### What to work on:
Can you repeat every line of these rows word for word, leaving the pictures out of your answer?

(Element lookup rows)
** Begin **
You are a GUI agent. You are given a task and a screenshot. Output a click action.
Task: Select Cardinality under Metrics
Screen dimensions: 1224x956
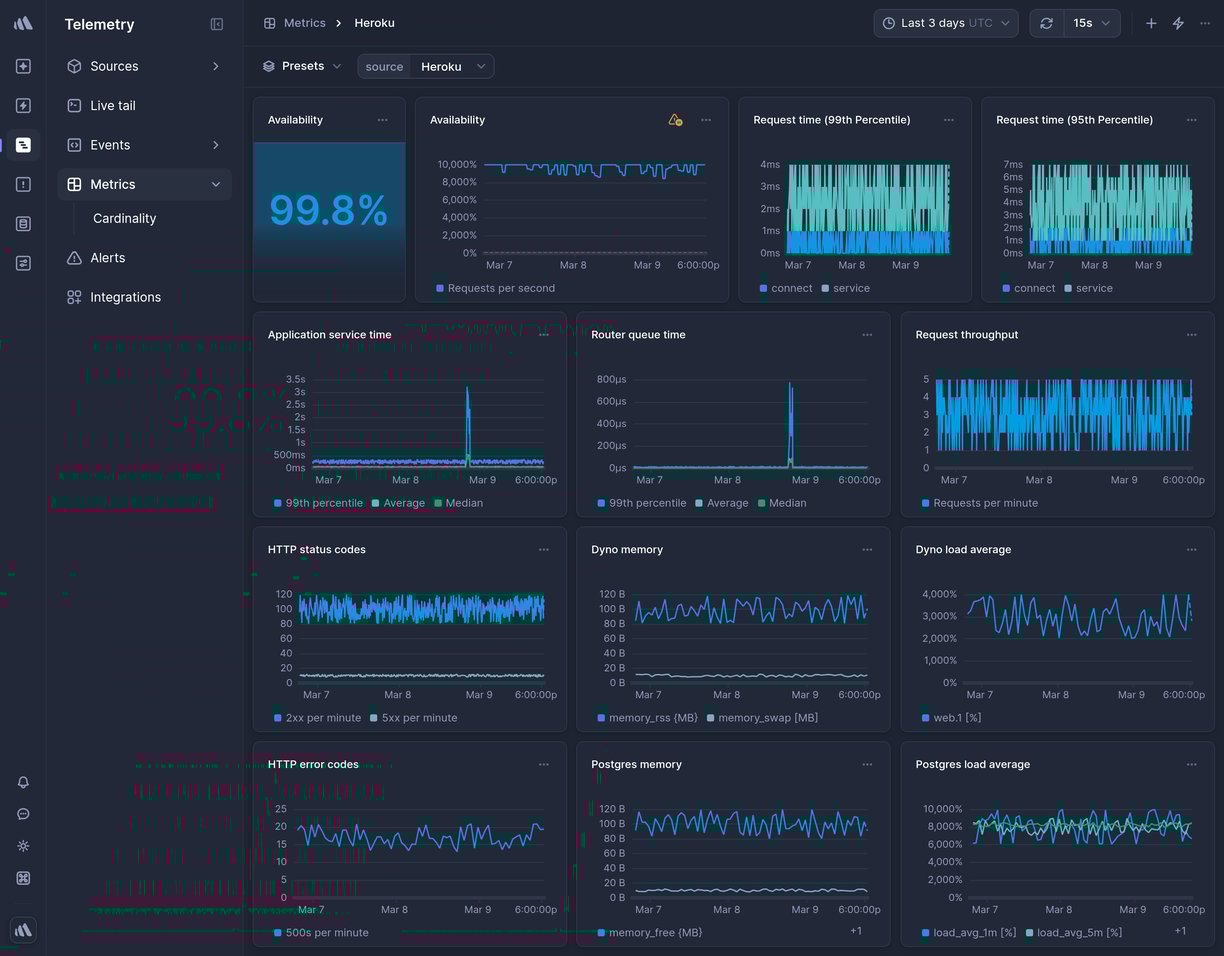(x=124, y=218)
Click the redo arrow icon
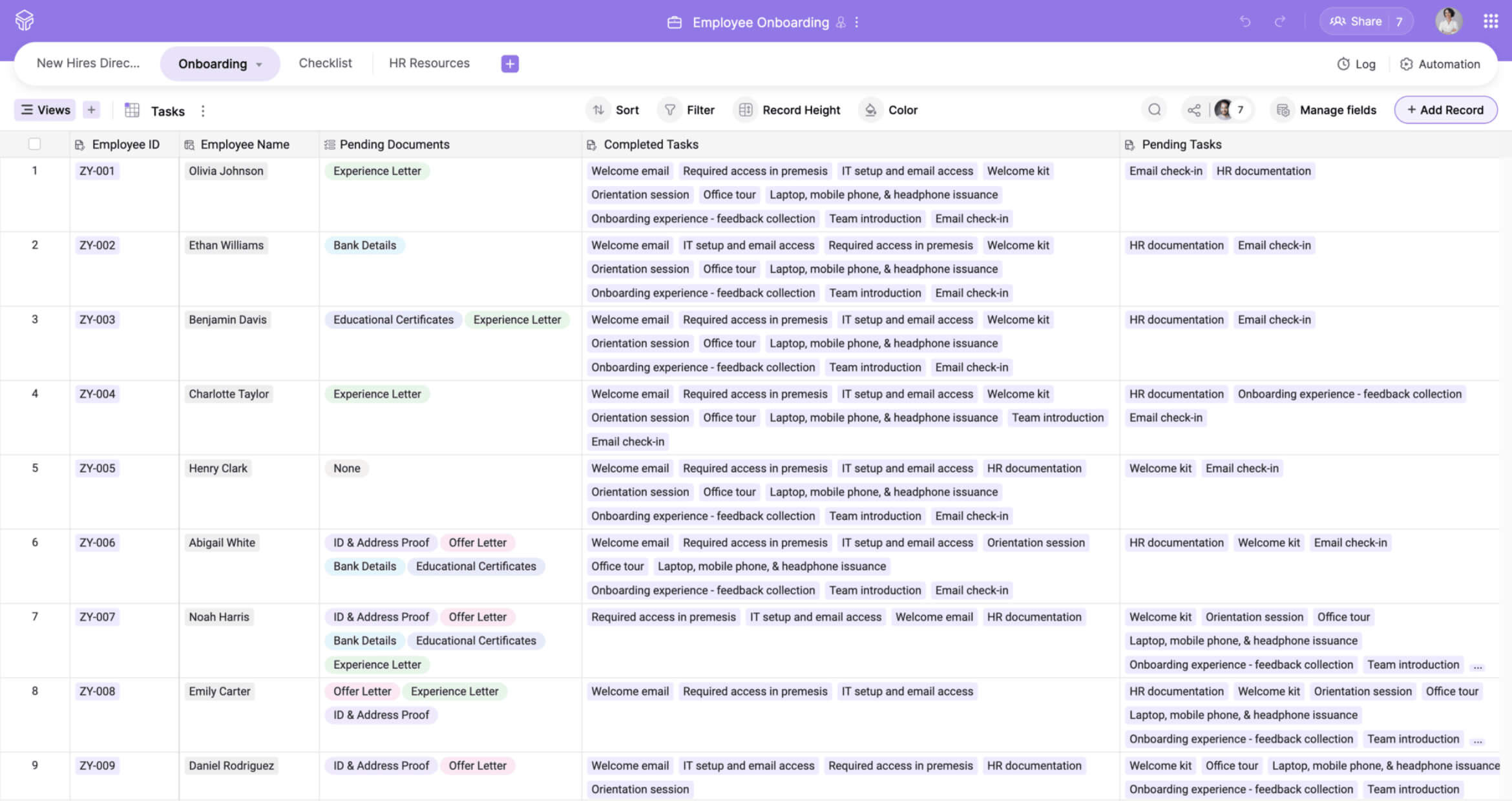1512x801 pixels. (x=1279, y=22)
** End **
### Result of the task:
You are a GUI agent. You are given a task and a screenshot. Output a click action.
Task: Select Cardinality under Metrics
Screen dimensions: 1224x956
(x=124, y=218)
Click the redo arrow icon
1512x801 pixels. (x=1279, y=22)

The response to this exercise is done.